He had been very tired during the preceding days in New York, when his partners and the firm's lawyers had tried to brief him on what he should say. They took a dark view of the impending proceedings, which they looked upon as insolent, crafty, and no doubt inspired by the lowest motives of personal ambition on the part of the congressional investigators; and Morgan himself was depressed. As his son-in-law later wrote, “His feeling about this examination in Washington was that the people down there were going to ‘make a show' of him.… The more his counsel warned him about possible plots and pitfalls, the more annoyed and apprehensive he got. For him the trip down to Washington was not a pleasant one, and at the hotel after dinner he told the lawyers he needed a rest and devoted himself to his cards.” In moments of anxiety or crisis solitaire had always been his recourse; there was something that responded to his inner constructiveness in this creation of order out of haphazard disorder.

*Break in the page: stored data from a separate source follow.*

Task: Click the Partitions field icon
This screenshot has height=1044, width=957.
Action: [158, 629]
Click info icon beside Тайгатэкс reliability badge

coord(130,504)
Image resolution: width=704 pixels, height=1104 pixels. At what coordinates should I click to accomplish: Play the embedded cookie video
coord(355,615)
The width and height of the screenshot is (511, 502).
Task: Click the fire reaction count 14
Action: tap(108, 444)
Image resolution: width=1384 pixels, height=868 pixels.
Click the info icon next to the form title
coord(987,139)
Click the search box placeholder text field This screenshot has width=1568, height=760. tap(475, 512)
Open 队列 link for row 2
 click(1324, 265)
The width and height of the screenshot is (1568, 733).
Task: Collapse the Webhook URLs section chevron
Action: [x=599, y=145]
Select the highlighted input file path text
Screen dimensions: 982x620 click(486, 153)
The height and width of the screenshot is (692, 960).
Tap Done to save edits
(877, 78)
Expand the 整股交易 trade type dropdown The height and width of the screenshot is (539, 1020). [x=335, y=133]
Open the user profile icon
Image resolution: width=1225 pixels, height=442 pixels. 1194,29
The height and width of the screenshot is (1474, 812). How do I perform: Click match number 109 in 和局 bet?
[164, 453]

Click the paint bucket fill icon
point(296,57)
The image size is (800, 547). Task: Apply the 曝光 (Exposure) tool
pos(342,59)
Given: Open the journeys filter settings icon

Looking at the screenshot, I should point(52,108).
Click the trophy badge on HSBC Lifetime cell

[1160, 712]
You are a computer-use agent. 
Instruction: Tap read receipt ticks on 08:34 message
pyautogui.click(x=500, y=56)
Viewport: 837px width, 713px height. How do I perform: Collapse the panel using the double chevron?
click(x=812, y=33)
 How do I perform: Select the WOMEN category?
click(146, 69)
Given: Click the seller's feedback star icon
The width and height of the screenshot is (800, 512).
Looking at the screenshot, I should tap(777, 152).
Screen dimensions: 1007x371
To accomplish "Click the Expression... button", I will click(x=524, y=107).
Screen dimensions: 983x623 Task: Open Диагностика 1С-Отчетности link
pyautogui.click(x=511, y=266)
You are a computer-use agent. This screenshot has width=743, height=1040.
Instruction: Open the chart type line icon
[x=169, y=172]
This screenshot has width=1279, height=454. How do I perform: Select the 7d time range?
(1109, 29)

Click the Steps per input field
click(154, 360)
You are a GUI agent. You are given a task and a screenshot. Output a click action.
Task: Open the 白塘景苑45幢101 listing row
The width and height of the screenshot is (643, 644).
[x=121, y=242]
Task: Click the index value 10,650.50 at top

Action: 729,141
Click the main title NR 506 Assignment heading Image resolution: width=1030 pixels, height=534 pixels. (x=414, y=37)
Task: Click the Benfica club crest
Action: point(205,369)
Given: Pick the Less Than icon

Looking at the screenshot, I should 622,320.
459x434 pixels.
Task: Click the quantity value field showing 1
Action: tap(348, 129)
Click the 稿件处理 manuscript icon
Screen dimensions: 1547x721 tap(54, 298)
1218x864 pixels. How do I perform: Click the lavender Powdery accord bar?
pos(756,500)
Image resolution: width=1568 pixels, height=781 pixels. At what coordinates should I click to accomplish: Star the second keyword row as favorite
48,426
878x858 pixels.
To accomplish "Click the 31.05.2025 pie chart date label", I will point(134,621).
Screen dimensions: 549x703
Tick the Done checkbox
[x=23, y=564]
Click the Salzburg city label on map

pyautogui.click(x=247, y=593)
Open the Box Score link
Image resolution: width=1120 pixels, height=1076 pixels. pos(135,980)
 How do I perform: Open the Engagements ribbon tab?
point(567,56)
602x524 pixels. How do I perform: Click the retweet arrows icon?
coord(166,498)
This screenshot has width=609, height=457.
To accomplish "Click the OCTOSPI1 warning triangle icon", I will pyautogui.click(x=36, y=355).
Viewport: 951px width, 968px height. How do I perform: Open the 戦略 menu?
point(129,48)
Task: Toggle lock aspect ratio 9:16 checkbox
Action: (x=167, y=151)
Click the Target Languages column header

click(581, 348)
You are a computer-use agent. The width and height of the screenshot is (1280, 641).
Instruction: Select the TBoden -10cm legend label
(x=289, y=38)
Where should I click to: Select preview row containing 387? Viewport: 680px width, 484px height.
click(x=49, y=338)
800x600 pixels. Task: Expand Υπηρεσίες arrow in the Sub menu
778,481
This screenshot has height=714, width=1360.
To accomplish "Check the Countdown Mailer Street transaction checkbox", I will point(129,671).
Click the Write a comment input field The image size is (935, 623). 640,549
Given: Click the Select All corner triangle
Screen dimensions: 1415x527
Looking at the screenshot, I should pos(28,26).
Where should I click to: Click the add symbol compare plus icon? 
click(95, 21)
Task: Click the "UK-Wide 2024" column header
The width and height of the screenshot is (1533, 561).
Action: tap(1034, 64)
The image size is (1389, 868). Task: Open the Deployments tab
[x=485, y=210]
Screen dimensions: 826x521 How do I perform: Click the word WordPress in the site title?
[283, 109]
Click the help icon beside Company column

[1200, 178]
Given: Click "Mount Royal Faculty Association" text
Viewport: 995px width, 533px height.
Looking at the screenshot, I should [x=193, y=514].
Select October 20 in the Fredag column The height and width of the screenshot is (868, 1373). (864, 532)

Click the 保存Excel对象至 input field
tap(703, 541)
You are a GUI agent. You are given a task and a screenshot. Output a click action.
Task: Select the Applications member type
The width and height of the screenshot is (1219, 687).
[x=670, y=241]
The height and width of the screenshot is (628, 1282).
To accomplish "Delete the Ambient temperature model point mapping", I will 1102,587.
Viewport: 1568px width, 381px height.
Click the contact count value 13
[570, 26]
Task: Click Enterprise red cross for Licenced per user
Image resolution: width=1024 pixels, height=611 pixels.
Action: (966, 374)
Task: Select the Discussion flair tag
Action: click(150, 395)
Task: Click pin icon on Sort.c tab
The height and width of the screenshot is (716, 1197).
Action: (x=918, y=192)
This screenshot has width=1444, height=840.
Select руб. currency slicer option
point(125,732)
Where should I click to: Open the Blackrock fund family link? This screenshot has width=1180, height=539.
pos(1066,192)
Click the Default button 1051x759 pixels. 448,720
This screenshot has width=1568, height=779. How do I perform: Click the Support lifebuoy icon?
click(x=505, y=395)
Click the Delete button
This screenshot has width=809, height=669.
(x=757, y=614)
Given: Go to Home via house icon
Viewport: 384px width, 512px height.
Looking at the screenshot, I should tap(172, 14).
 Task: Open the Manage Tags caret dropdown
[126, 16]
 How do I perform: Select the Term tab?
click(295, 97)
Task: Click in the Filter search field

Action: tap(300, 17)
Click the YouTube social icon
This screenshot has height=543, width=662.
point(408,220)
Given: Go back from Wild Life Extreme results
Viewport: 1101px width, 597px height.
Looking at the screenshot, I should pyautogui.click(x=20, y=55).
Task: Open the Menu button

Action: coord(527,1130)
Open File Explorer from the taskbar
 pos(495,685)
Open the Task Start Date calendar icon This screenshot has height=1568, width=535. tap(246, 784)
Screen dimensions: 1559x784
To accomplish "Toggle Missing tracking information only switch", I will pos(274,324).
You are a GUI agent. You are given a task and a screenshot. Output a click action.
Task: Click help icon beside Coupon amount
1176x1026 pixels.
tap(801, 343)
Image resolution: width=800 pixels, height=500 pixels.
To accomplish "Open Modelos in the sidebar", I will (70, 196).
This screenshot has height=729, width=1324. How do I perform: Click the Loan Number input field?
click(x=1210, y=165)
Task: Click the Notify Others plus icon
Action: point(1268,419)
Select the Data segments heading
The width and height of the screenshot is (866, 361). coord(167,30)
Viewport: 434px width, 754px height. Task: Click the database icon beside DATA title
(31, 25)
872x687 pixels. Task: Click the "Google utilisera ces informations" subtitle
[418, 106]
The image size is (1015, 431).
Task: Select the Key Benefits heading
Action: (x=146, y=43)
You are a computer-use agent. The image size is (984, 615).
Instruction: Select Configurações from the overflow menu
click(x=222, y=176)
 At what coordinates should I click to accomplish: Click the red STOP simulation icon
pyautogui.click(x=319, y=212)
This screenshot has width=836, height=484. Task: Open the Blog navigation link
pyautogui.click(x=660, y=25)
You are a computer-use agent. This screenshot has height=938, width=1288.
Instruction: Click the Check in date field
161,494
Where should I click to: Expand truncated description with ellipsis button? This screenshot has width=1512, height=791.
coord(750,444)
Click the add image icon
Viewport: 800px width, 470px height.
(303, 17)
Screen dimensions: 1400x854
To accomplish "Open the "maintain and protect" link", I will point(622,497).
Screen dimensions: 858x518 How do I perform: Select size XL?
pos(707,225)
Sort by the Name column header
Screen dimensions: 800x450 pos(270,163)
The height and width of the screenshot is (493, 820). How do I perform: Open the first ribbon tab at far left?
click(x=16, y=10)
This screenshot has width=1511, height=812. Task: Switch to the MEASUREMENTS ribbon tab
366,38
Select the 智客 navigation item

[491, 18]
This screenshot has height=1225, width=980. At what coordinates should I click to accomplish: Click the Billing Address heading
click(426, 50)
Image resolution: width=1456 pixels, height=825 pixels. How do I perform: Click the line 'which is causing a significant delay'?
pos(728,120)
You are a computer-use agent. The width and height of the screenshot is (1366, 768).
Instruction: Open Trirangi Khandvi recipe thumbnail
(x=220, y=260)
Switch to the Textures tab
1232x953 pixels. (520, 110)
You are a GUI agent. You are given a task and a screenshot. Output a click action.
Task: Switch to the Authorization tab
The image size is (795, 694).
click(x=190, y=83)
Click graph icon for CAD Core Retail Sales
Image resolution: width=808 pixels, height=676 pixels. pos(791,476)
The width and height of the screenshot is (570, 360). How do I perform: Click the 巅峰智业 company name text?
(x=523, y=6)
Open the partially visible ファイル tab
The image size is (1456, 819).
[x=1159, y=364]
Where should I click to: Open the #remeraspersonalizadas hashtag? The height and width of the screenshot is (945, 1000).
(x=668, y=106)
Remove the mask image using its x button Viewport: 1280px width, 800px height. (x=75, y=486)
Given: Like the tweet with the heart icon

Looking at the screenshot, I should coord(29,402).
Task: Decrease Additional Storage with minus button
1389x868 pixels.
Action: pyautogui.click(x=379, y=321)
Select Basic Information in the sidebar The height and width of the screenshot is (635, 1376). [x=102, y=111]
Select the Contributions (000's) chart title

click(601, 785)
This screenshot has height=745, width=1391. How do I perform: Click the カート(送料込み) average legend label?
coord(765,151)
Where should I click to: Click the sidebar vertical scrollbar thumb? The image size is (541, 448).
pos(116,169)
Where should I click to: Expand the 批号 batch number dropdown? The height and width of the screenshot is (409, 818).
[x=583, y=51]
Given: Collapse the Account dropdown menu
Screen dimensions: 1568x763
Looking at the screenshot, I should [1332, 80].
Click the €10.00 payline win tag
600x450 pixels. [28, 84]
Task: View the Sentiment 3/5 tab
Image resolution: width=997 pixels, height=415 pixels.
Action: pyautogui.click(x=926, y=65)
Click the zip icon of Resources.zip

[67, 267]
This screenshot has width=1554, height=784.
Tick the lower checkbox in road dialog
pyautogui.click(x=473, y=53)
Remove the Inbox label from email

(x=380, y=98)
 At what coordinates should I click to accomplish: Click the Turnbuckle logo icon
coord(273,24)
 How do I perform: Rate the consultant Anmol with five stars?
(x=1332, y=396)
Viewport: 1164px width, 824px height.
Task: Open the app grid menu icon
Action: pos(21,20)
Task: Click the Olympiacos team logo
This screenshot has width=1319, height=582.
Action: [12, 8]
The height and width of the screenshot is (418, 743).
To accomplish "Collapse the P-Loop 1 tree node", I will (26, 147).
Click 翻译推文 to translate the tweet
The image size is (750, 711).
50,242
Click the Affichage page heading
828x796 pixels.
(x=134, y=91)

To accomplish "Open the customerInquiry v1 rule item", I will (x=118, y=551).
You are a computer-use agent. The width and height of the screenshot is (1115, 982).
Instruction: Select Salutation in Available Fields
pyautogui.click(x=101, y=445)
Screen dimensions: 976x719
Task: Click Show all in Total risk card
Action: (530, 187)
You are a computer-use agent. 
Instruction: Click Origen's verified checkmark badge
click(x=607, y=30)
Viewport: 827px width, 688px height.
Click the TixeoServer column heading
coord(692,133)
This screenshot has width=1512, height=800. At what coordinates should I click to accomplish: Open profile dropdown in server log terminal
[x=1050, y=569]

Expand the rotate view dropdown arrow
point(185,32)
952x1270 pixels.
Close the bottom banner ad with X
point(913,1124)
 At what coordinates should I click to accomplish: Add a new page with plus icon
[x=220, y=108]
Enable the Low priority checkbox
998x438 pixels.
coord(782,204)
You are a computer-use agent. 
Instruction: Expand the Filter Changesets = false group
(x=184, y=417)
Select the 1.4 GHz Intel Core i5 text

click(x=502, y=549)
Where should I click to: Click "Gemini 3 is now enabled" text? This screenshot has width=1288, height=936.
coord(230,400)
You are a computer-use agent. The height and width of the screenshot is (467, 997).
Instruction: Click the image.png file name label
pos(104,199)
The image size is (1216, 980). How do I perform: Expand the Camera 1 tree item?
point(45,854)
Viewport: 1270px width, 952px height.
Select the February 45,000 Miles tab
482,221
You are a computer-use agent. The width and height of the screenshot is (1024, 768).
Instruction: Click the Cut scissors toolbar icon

The next morning he traveled to the Capitol in a big square-topped limousine and walked beside his daughter Louisa and his son Jack through the staring crowds to the committee room—an old-fashioned figure in a heavy velvet-collared overcoat and high silk hat, walking slowly, with a stick. The committee room was packed, and the crowd outside was kept in order by policemen. Presently the examination
of the day's chief witness began, following the traditional formula.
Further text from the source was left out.